SUPPLIED TEXT
◆ ◆ ◆ ◆ ◆ ◆ ◆
MD 112 begins at a three-legged intersection with River Road that also serves as the western terminus of MD 190. That highway heads southeast toward Potomac; county-maintained River Road heads west through the hamlet of Seneca near the mouth of Seneca Creek and the Seneca Historic District. MD 112 heads east and then northeast as a two-lane undivided road. The highway transitions from rural to suburban surroundings before reaching its eastern terminus at MD 28 (Darnestown Road) in the village of Darnestown.

==History==
The first segment of MD 112 was a 1 mi concrete road south from MD 28 in Darnestown that was built in 1923. The highway was extended southwest to the hamlet of Seneca just east of Seneca Creek in 1929 and 1930. MD 112's western terminus was originally a short distance west of MD 190; the highway was truncated at MD 190 between 1975 and 1977.
◆ ◆ ◆ ◆ ◆ ◆ ◆
SET TASK
According to the passage on MD 112, in what year was the highway's first segment built?

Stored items
◆ ◆ ◆ ◆ ◆ ◆ ◆
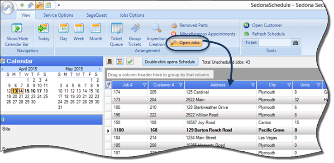
Task: Switch to the Jobs Options tab
Action: (x=132, y=15)
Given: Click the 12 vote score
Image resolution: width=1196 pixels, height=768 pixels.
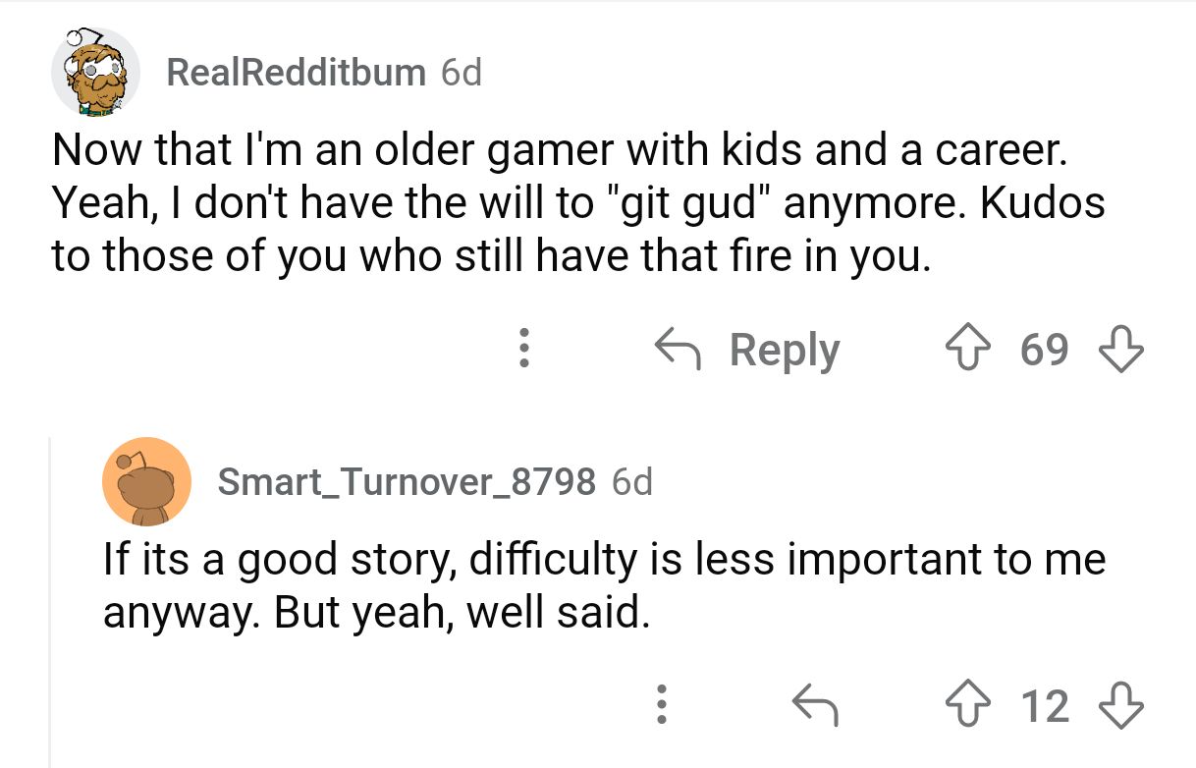Looking at the screenshot, I should [x=1044, y=706].
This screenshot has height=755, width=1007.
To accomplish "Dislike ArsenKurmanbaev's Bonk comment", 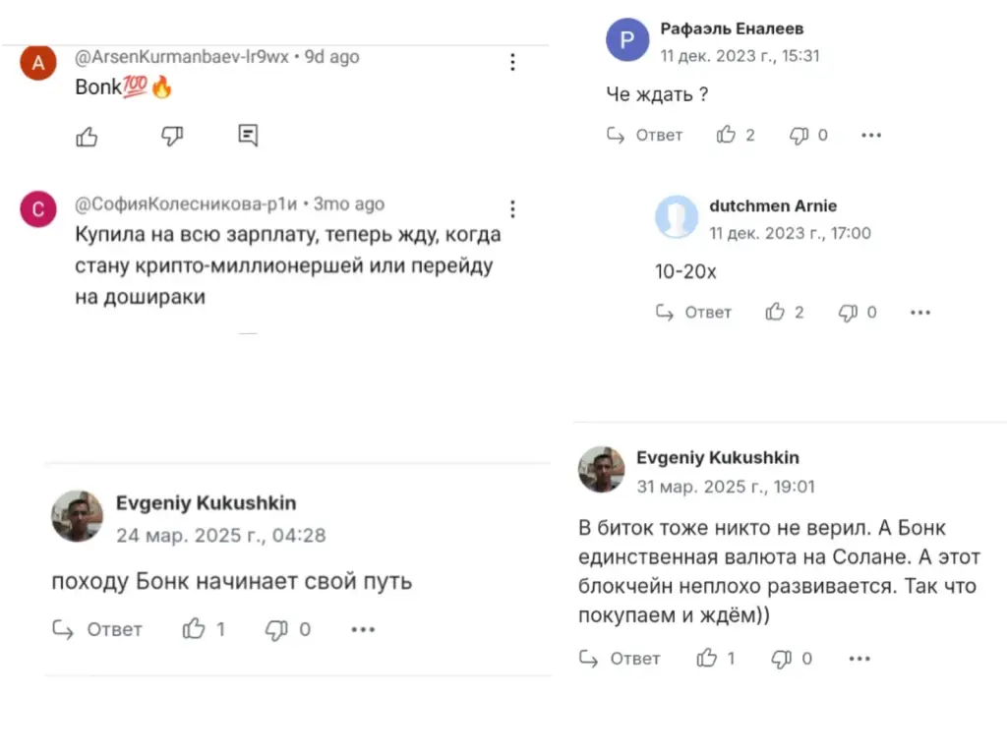I will [171, 136].
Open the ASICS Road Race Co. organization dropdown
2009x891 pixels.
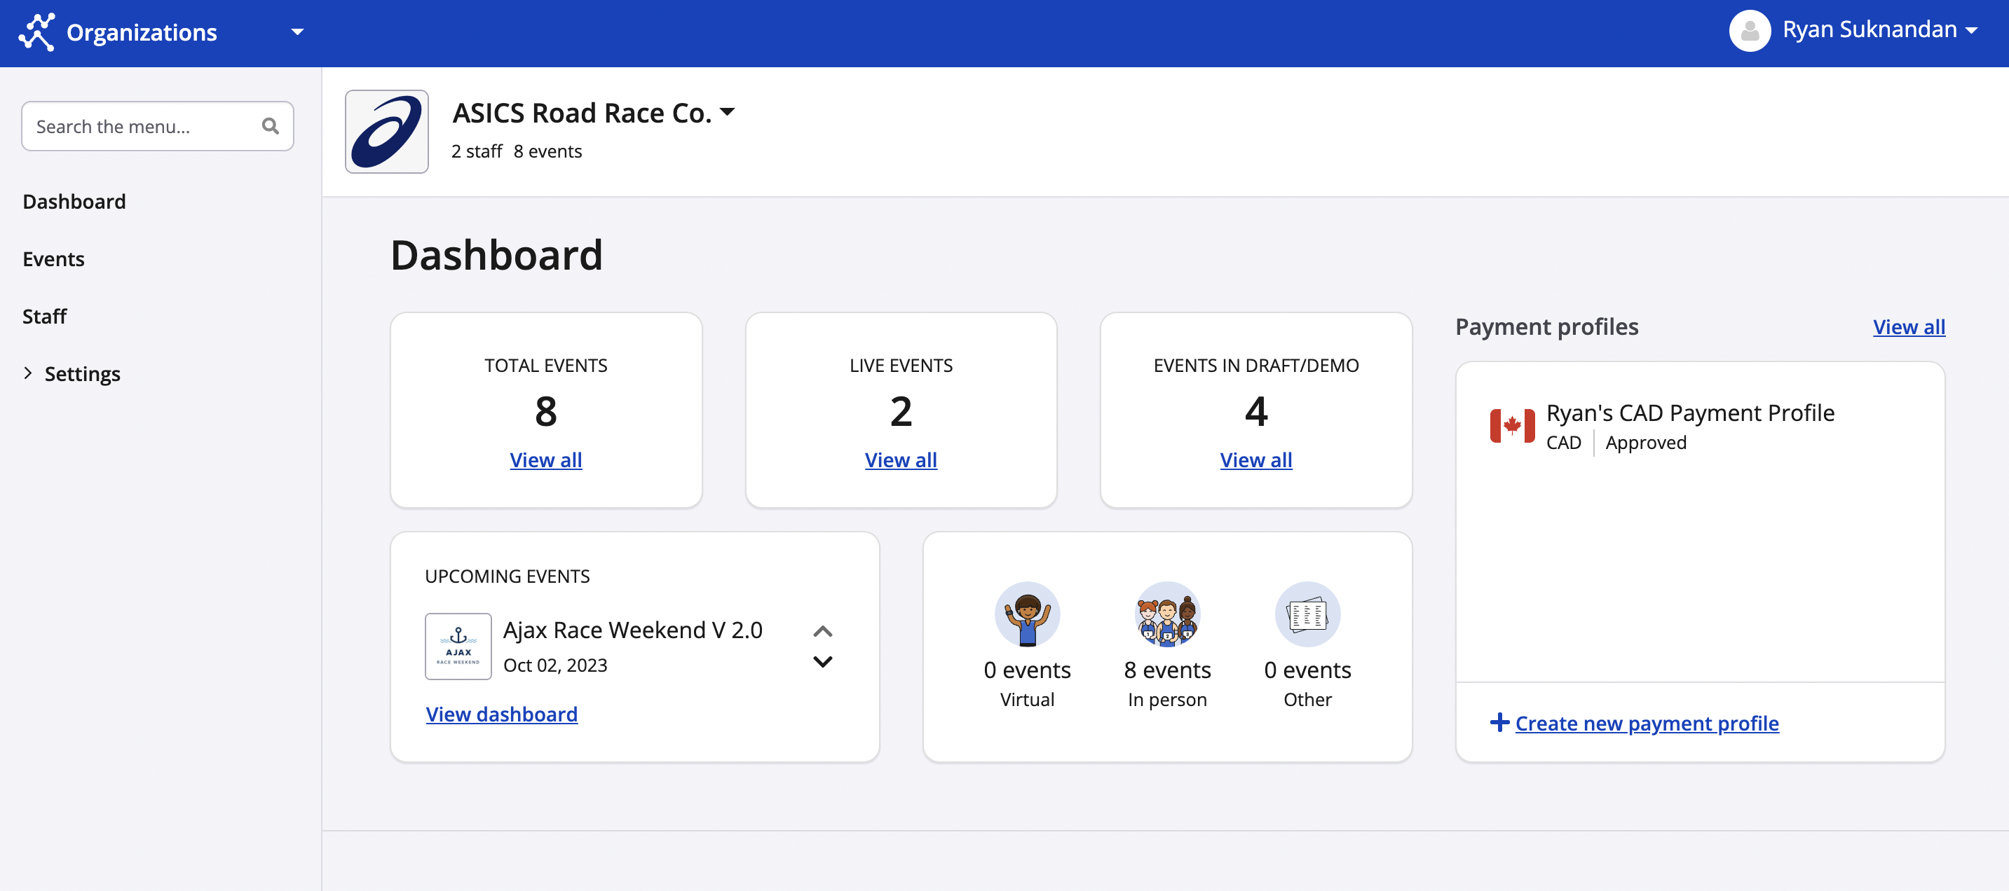[x=727, y=112]
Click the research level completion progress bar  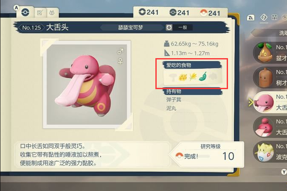click(203, 156)
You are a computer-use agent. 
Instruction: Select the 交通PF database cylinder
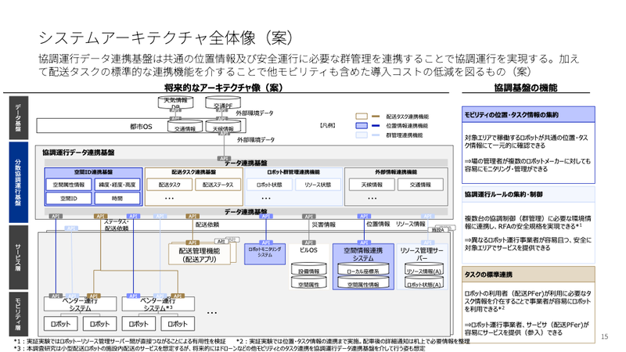[222, 104]
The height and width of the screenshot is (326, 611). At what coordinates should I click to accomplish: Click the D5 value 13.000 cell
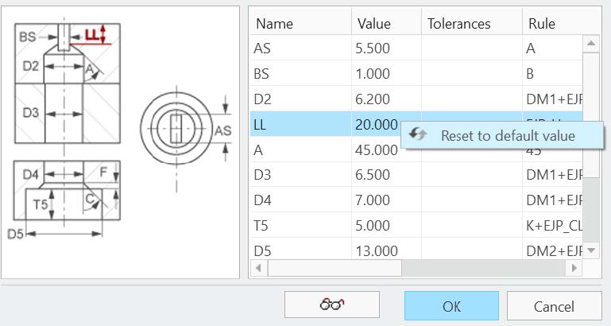[x=377, y=250]
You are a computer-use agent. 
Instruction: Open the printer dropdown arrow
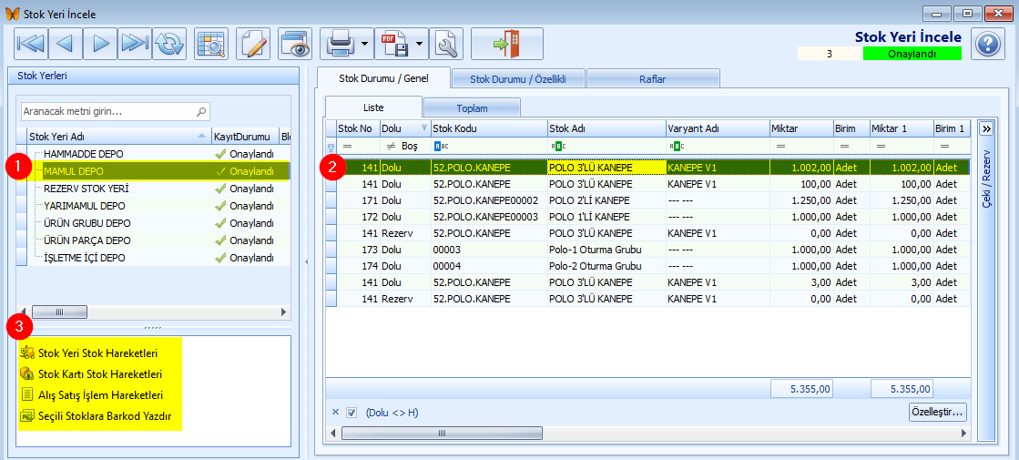[364, 45]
◆ ◆ ◆ ◆ ◆ ◆ ◆
CORRECT RESULT
1923